The term Vexatious litigant refers to people who continuously seek to file applications in court without having reasonable grounds, or for an alternate purpose. A person who has been declared a vexatious litigant is barred from instituting new legal proceedings without special permission from a court.
Within the Family Law jurisdiction, the power for the court to make a vexatious proceedings orders comes from Section 102QB of the Family Law Act.

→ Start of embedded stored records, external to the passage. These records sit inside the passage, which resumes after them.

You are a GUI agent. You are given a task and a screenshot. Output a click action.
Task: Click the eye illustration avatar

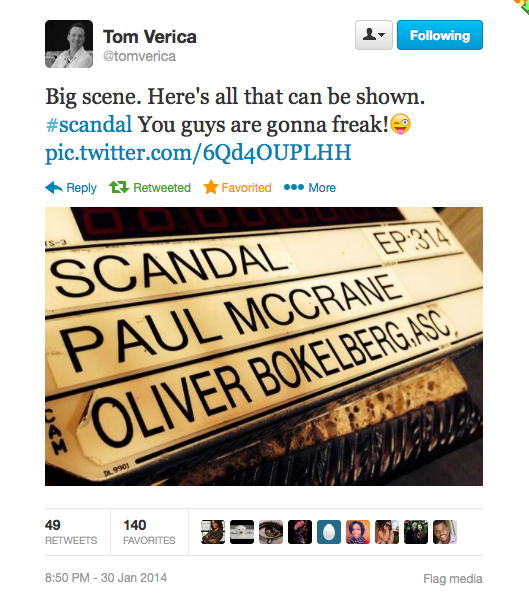(x=271, y=532)
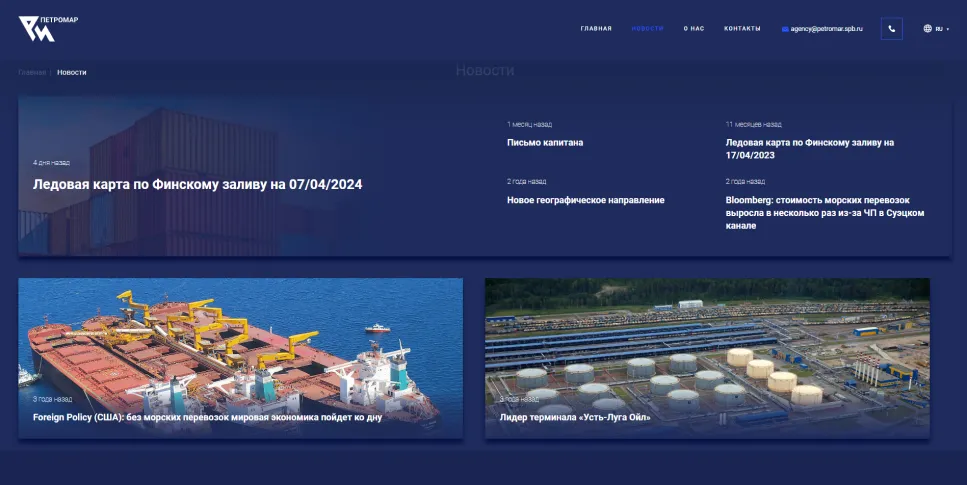Open the Письмо капитана news article
The height and width of the screenshot is (485, 967).
(545, 143)
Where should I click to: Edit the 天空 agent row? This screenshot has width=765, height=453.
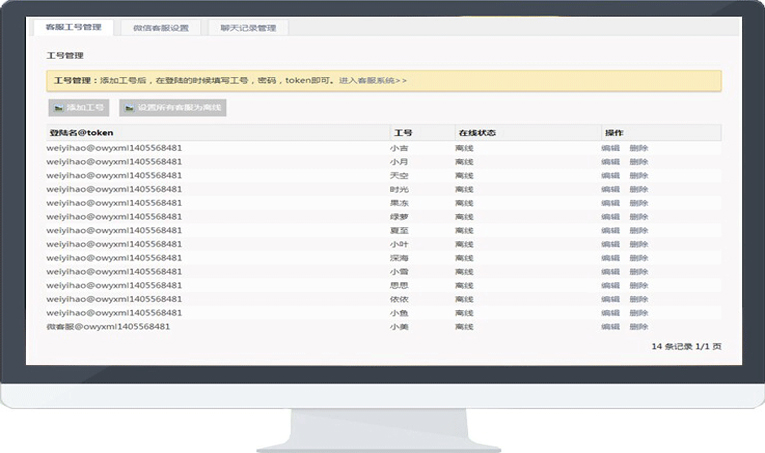tap(610, 175)
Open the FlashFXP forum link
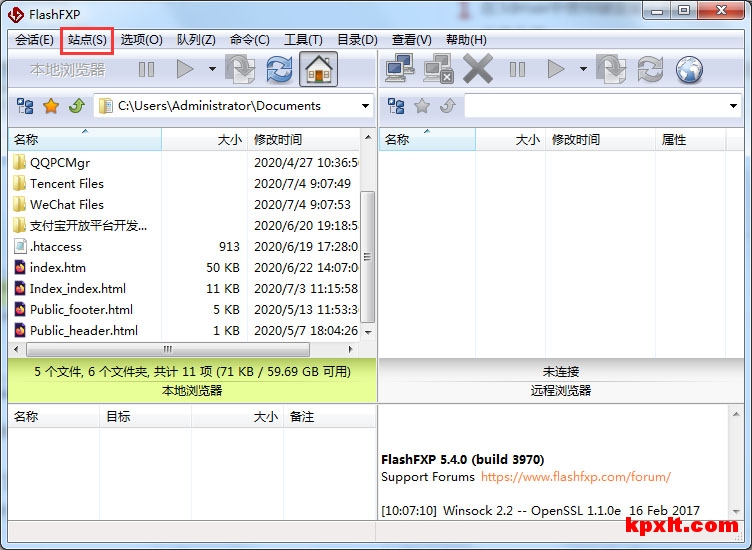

The court can exercise its jurisdiction in proceedings under this Act if it is satisfied that:
(a) a person has frequently instituted or conducted vexatious proceedings in Australian courts or tribunals; or
(b) a person, acting in concert with another person who is subject to a vexatious proceedings order or who is covered by paragraph (a), has instituted or conducted vexatious proceedings in an Australian court or tribunal.

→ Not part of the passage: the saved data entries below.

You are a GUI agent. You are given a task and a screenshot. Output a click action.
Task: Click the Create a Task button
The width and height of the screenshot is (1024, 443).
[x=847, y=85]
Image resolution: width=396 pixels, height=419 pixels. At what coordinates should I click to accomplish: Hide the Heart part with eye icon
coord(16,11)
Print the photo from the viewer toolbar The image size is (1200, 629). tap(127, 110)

During 2018-2019 there was a total of 17,070 cases filed in the Federal Circuit Court of Australia seeking Final Family Court Orders, with the majority of cases being resolved within 12 months. While it is clear that the vast majority of litigants aim to be in and out of court, there are some litigants who continuously and frequently file applications in courts. Those people can be considered Vexatious Litigants.
However, labelling a litigant vexatious is not a power the courts use lightly. Indeed the High Court of Australia, for only the 4th time in its history, labelled a litigant vexatious in the case Conomy v Maden  HCATrans 49. Having the right to litigate is one of the corner stones of certain democratic values and one in which a very small percentage of litigant’s abuse.

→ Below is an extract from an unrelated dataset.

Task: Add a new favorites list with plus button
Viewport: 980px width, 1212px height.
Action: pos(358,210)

Within the Family Law jurisdiction, where Family violence is ripe, recent research has suggested that vexatious litigants may share similar characteristics with domestic violence offenders, being that they use control and coercion against others. This can be seen with the continued instigation of proceedings, or endlessly filing applications within an existing case or appealing multiple interim orders to a higher court. Indeed, it is common for vexatious litigants to even try to apply for special leave to the High Court multiple times if they do not receive the result they wanted.
Vexatious litigants use applications or proceedings for a number of reasons, with a common theme revolving around control. Control in trying to gain access to a child where the other party is fixed in their misconstrued view of the other parent; Control in trying to get what they want regardless of whether it right; control in trying to break the other party emotionally and financially. By dragging the other party through court, for often years, the vexatious litigant continues this cycle of control over the other party.
But given the small number of litigants labelled as vexatious, how high is the bar for a person to be ordered vexatious by the court? Vexatious proceedings includes:
(a) proceedings that are an abuse of the process of a court or tribunal;
(b) proceedings instituted in a court or tribunal to harass or annoy, to cause delay or detriment, or for another wrongful purpose;
(c) proceedings instituted or pursued in a court or tribunal without reasonable ground;
(d) proceedings conducted in a court or tribunal in a way so as to harass or annoy, cause delay or detriment, or achieve another wrongful purpose.
An example of a recent vexatious litigant can be found in Jabbar & Gade (No.22)  FCCA 2186. In this matter the, parties had been litigating since late 2015 up until August 2019. During the space of 4 years the mother had filed 8 applications in a case, 2 applications for the Judge to disqualify herself, 2 contravention applications, 2 contempt applications, 3 Stay applications, 6 Appeals to the Full Court of the Family Court and 4 applications for Special Leave to appeal to the High Court. On top of the enormous amount of applications filed in the Family Law jurisdiction, the mother has filed 4 Statement of Claims in the District Court and 1 Statement of Claim in the Supreme Court of NSW. The majority of these applications, the Father was required to respond to. The cost and time required by the father to answer these applications, ultimately ended in him asking to be relieved from endlessly dealing with the mother’s applications by way of the court making an order. This is a clear matter in which a litigant abused the court system with baseless applications so that she could use the proceedings to harass and annoy the father.
On the other hand, Ericsson & Jarrold (No.9)  FCCA 3202, over a period of 3 years, the father filed 3 initiating applications, contravention applications, 1 application for the judge to disqualify himself, 1 appeal to the Full Court of the Family Court and 1 application for review of the registrar’s decision. In dismissing the application for the father to be ordered as a vexatious litigant, the Judge noted that while the applications can be characterised as vexatious in that it was brought on without proper basis, the judge did not find that the father himself could be viewed as vexatious.
As the above cases demonstrate there is a high bar to for a person to be ordered vexatious by the court within the Family Law Jurisdiction.